Edie Midouri said...

I always thought this ep was strange. But I can't turn away...
I love your synopsis, very entertaining!

Unknown said...

Great synopsis! This episode has boggles my mind since I first saw it. I am going to go with purgatory/limbo. The reasons being 1) she sees her own ghost 2) one of the times they go through the tunnel everyone is a skeleton and 3) that she cannot get off the train and the route is clearly not the one her normal train takes.

Also the "Exit" sign could represent exiting life.

Steve said...

The clue is in the numerous camera angles of the celing of the carriage each time it goes through a tunnel.

Watch - and...hint...listen very carefully!

Rosemary Sandiford said...

More please more !!!! I loved this episode but my tv is on it's way out so sound and colour are a bit dodgy.

soggybottom said...

So - Limbo, Hell, or Time Trap?

How about none of the above?

If they're in a state of limbo, then why are there only 4? Slow period for The Grim Reaper? The other-3 have seemingly been on that train for a long time--so long that the old lady doesn't even know what "time" means anymore.

And if they're dead, why are they hungry, cold, or tired? You kinda need to be alive for your body to have these needs. And her form during the last tunnel looks more like an alien than a skeleton to me.

None of them look like they belong in hell, especially a little kid (although he did seem to have a fascination with guns).

There's nothing to indicate that they're in a time trap (unlike Halloween Candy where we find out at the end that weeks had passed over-night).
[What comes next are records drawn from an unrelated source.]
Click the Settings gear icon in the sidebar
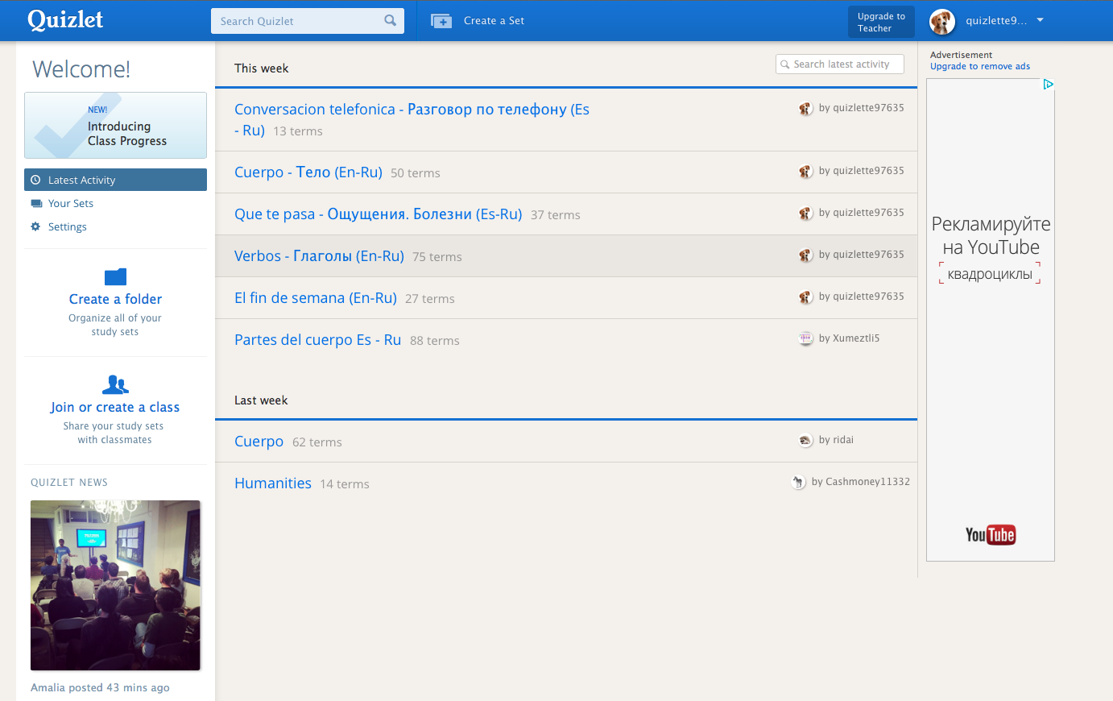Image resolution: width=1113 pixels, height=701 pixels. [x=35, y=226]
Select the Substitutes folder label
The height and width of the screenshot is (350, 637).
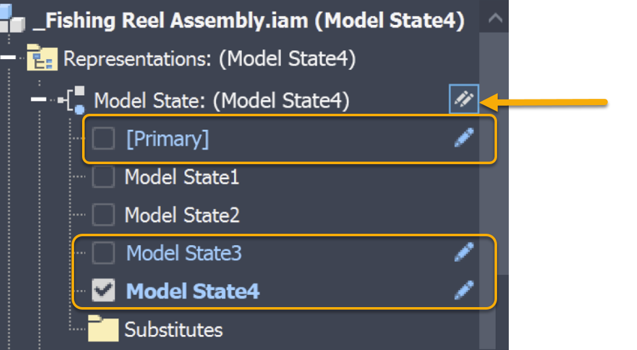coord(174,329)
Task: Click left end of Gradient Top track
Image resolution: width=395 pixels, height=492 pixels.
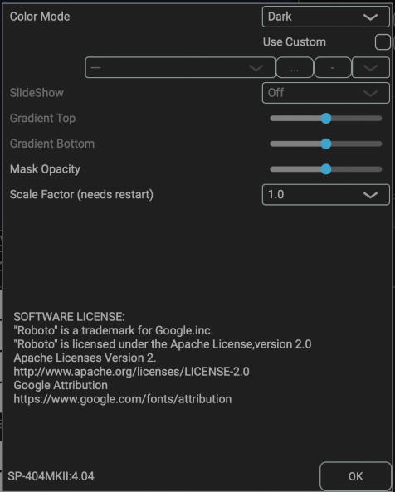Action: (273, 119)
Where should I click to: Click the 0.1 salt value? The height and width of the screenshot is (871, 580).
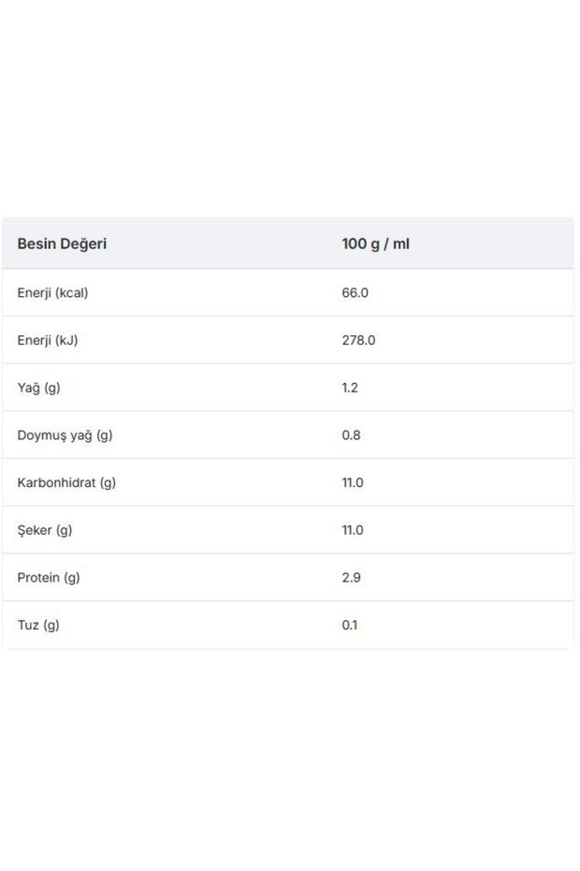click(350, 625)
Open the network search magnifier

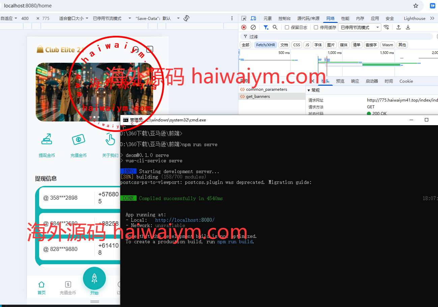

And what the hell does Steve mean by saying that the answer is in the camera angles and sounds during the tunnels? I don't think that he has a clue either.
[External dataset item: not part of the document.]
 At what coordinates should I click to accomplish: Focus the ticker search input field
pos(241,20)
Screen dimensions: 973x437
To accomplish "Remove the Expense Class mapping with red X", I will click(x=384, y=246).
The real horror in episodes like these is the fact that we're left high and dry with unanswered questions that have no obvious answers. It's like a scary haunted-train ride that doesn't make sense on purpose for the uneasy feeling that it leaves us with.
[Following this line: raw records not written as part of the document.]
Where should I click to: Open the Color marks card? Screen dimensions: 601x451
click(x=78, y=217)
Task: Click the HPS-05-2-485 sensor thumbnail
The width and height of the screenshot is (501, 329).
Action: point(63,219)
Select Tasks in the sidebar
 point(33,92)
I just look at it as a never-ending nightmare that gets worse and worse as it goes along.

Have you ever been in a situation where things don't go your way--where you just can't get a break to save your life?

And just when you think that things couldn't possibly get any worse...

Tunnel...

Tunnel...

Tunnel...

Tunnel...

Unknown said...

I think the old lady is actually the devil. She's very eerie and constantly trying to get the girl to sleep.

Rose said...

"The clue is in the numerous camera angles of the celing of the carriage each time it goes through a tunnel.

Watch - and...hint...listen very carefully!"

Along with the spooky music, you can hear deep, demonic laughter. The ceiling panels seem to move in and out almost like they're breathing (though this could just be a side-effect of a low-budget set being shaken to look like a train car). I'm going with the Conductor is the devil and this is some sort of Hell-train.

Paige Swanson said...

.
--=====[ STUFF YOU DIDN'T NOTICE IN THIS EPISODE ]=====--

just before she gets on the train, the exit sign falls off, indicating that there's no longer an exit. she can't go anywhere else. This is the end.

as soon as the girl gets on, she says she's dead tired. And twice the old lady says car rocks you to sleep. the old lady repeatedly encourages her to sleep.

the old guy is in on it. he sits by the door and the bathroom, like a guard. he's the one that provides the food, and he talks to the conductor as soon as the conductor enters. he's the one that points out the new passenger to the conductor. Both of them know the little kid personally.

at first, the kid is an 1800s cowboy. After the next tunnel he's a 1900s soldier, then a football player, after the next tunnel, he's a 2000's futuristic soldier. each tunnel is a generation and ends with death. Each Costume is a different person's occupation. when the kid is alive, he forgets that he is going to die and he just kills people. he kind of represents mankind.

The parts not in tunnels represent parts of people's lives when they are alive but they know they're going to die. When the little kid realizes that, he becomes very frightened. He realizes that when the girl tells him that a tunnel is coming soon.

the lady starts and completes her shawl during the episode. That indicates that WEEKS have passed.